GOAL OF THE EXERCISE » Your reply should consist only of the lines from the one with "The image size" through the end of the entries, transcribed exactly. Pictures stay out.

RECORDS »
==================================================

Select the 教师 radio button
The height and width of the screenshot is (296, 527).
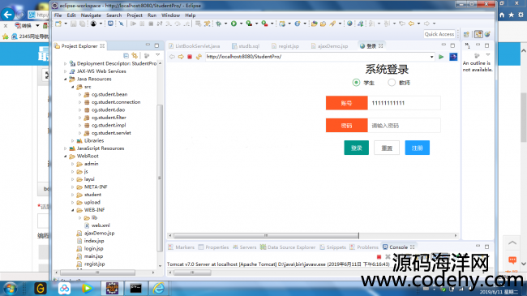[392, 83]
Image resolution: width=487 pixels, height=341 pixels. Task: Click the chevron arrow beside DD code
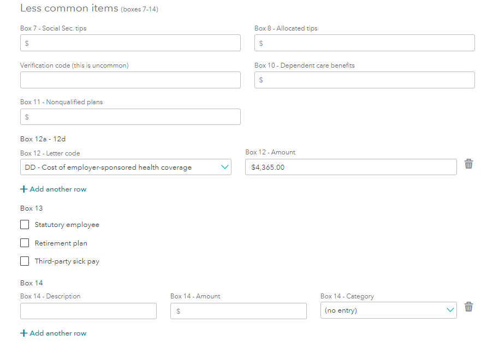[x=225, y=167]
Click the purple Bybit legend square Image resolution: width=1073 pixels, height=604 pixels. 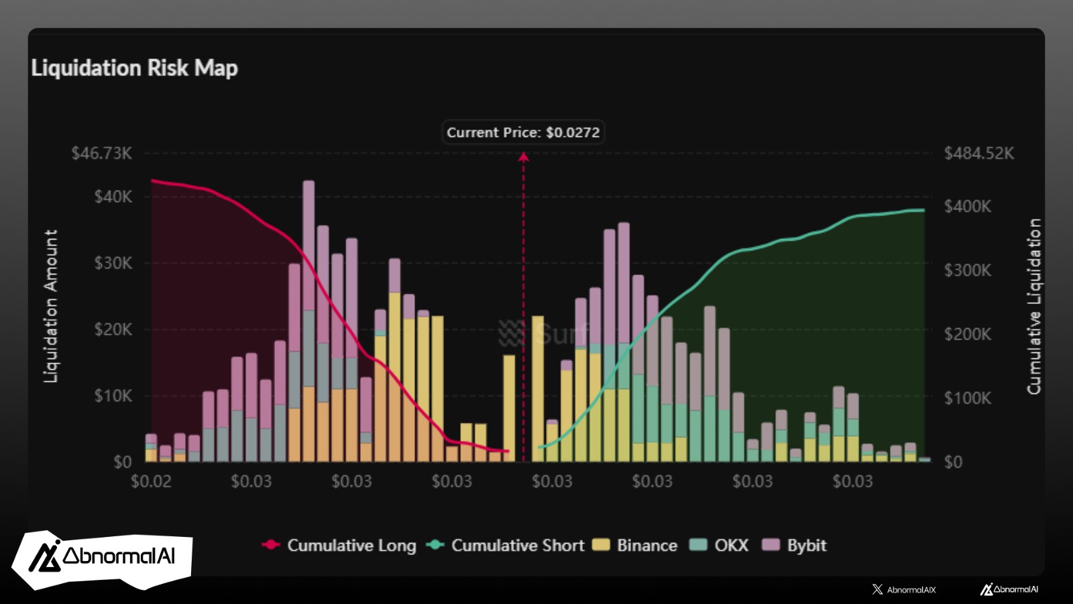click(x=771, y=545)
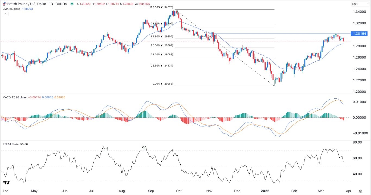Image resolution: width=371 pixels, height=195 pixels.
Task: Open the USD currency selector
Action: [355, 4]
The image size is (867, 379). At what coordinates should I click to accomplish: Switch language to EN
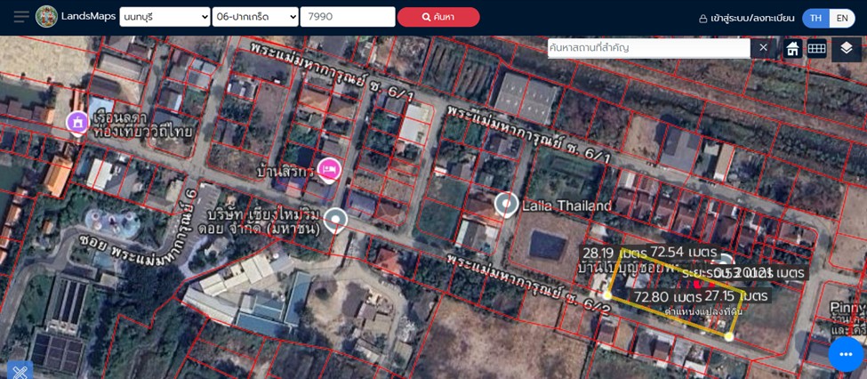pos(841,18)
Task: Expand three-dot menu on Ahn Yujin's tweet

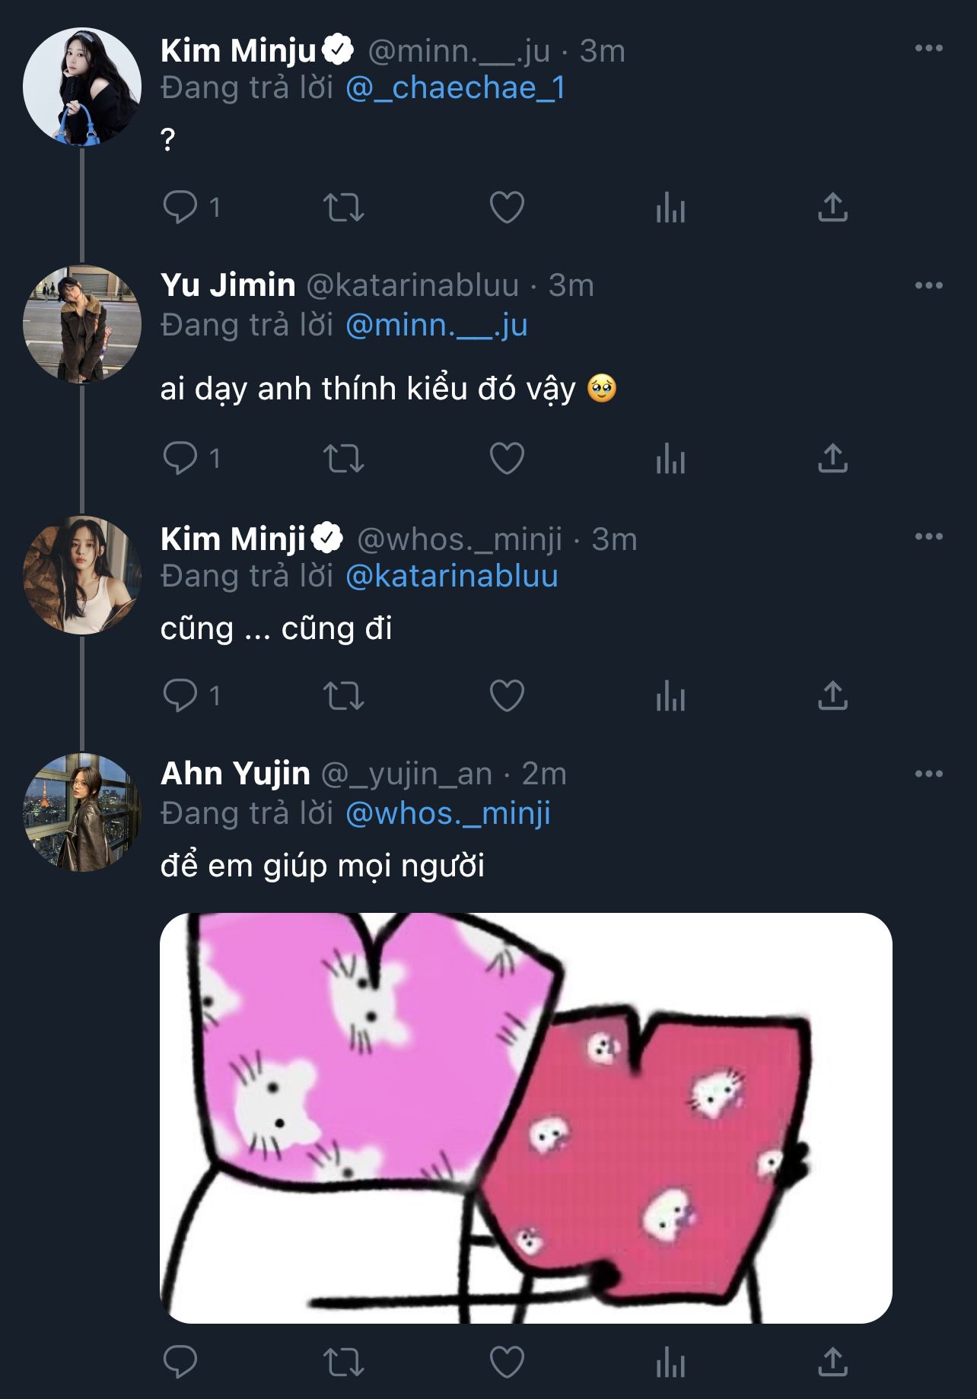Action: click(928, 774)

==================================================

WRITTEN ANSWER »
The image size is (867, 379). At what coordinates should I click to accomplish: Switch language to EN
pos(841,18)
Task: Expand three-dot menu on Ahn Yujin's tweet

Action: click(928, 774)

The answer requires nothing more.